[Items listed in a dataset]
::::
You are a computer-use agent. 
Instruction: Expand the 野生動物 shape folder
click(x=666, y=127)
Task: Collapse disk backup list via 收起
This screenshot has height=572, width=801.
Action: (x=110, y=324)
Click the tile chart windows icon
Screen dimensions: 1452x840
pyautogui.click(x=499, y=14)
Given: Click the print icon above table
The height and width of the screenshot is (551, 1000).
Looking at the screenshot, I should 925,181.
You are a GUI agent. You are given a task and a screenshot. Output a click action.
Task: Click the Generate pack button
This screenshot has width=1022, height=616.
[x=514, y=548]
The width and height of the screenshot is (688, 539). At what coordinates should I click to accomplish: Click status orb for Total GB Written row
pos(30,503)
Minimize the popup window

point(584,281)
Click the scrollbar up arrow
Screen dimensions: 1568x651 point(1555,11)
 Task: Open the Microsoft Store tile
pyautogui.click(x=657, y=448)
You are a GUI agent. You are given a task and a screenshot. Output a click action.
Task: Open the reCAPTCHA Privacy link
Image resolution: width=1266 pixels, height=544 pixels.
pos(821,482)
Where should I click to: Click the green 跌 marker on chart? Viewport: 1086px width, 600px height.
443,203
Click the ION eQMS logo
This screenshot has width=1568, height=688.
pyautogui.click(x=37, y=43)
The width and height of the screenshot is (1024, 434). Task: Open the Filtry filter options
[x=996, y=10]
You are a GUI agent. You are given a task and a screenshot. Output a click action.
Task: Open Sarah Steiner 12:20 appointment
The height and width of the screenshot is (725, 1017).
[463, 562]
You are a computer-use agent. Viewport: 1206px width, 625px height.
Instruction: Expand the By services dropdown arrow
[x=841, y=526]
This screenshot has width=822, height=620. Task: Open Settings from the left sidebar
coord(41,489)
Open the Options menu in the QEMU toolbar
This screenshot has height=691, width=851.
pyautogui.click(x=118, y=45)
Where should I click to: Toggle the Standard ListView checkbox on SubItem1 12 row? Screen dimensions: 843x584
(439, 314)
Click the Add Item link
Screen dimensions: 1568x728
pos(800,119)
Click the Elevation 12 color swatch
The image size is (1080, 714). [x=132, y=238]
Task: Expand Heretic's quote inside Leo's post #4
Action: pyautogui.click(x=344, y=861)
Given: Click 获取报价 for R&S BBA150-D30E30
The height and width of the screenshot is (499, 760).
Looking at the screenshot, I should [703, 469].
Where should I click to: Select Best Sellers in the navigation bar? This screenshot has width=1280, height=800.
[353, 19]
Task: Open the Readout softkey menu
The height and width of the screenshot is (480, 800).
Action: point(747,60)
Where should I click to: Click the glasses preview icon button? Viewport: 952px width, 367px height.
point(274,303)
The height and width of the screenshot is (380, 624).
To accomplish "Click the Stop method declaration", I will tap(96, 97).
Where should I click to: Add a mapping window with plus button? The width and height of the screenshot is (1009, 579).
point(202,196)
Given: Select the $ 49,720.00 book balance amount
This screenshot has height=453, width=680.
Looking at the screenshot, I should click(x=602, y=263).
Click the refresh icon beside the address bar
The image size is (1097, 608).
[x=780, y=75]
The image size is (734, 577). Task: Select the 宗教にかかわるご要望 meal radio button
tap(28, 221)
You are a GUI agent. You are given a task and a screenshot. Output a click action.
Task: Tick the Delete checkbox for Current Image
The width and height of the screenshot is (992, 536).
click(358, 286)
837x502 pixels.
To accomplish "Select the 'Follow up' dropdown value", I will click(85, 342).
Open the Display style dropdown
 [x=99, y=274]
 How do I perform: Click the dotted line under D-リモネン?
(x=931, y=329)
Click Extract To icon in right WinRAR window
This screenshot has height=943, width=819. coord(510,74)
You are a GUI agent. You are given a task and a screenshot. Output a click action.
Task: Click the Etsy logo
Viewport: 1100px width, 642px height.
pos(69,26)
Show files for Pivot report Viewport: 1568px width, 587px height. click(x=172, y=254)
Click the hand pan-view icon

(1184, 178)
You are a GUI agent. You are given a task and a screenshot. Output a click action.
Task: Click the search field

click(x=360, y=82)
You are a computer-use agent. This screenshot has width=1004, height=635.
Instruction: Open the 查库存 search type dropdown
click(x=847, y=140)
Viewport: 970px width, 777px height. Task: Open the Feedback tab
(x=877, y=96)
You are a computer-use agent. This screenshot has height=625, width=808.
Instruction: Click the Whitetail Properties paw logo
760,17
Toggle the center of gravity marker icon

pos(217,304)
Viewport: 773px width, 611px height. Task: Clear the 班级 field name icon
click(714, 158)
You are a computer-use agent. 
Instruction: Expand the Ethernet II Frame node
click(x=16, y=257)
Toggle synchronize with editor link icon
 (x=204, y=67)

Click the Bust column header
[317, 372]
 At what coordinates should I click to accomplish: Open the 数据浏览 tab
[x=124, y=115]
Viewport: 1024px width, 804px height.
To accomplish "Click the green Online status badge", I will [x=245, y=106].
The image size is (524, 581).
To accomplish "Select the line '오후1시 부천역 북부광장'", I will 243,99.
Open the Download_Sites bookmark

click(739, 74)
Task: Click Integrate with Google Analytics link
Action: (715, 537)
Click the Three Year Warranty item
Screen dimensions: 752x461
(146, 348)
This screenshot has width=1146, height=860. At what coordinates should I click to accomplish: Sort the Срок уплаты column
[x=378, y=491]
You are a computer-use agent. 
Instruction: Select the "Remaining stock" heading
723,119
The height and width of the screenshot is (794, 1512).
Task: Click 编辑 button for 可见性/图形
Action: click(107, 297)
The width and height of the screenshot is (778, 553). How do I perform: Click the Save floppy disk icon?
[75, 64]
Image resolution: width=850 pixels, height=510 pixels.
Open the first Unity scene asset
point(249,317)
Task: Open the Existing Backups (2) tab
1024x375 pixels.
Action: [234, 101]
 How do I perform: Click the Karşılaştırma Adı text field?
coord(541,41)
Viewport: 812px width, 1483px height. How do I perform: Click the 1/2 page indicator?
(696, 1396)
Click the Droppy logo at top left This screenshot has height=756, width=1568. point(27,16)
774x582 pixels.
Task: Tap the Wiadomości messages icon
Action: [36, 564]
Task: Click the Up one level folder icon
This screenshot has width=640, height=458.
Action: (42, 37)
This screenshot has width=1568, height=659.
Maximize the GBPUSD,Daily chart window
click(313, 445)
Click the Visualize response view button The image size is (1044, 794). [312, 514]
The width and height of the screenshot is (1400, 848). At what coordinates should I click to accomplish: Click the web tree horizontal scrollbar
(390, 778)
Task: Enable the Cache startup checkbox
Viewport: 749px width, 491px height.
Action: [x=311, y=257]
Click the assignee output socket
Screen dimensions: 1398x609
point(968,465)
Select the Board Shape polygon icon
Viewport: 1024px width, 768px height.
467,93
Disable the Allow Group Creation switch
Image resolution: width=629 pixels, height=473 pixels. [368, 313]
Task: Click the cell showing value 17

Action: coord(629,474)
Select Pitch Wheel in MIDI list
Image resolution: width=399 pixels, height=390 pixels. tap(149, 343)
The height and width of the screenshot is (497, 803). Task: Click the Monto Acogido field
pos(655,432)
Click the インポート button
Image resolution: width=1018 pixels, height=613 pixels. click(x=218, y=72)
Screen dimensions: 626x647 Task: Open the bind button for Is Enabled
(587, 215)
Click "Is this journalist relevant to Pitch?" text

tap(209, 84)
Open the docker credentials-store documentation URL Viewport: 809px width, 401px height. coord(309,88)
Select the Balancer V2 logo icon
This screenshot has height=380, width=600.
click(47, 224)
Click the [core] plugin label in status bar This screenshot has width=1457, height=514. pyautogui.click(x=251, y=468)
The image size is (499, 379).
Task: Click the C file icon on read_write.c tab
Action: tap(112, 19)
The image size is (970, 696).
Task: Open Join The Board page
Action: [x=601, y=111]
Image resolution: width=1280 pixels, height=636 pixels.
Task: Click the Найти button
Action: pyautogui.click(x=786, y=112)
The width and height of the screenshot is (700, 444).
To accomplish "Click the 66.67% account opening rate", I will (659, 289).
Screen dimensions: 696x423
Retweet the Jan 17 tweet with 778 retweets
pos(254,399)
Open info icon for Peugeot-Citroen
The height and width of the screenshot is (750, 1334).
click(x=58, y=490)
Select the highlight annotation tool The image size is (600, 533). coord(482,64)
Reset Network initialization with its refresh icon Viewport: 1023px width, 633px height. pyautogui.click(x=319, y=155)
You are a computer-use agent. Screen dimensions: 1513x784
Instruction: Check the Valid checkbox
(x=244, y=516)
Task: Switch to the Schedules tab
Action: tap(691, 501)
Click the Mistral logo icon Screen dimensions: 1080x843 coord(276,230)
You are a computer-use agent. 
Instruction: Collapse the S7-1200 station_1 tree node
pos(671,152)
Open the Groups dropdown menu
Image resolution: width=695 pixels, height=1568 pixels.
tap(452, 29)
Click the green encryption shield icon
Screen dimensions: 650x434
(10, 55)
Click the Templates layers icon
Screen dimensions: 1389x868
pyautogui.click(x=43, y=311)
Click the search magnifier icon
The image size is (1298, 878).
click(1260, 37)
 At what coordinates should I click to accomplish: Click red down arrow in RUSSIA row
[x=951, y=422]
::::
[THE PROBLEM]
Every line above from the line with "Screen dimensions: 1568x728" to the line with "Given: Click 获取报价 for R&S BBA150-D30E30", inclusive, must be returned exactly; no other line belongs in the reply.

[REPLY]
Screen dimensions: 1568x728
pos(800,119)
Click the Elevation 12 color swatch
The image size is (1080, 714). [x=132, y=238]
Task: Expand Heretic's quote inside Leo's post #4
Action: pyautogui.click(x=344, y=861)
Given: Click 获取报价 for R&S BBA150-D30E30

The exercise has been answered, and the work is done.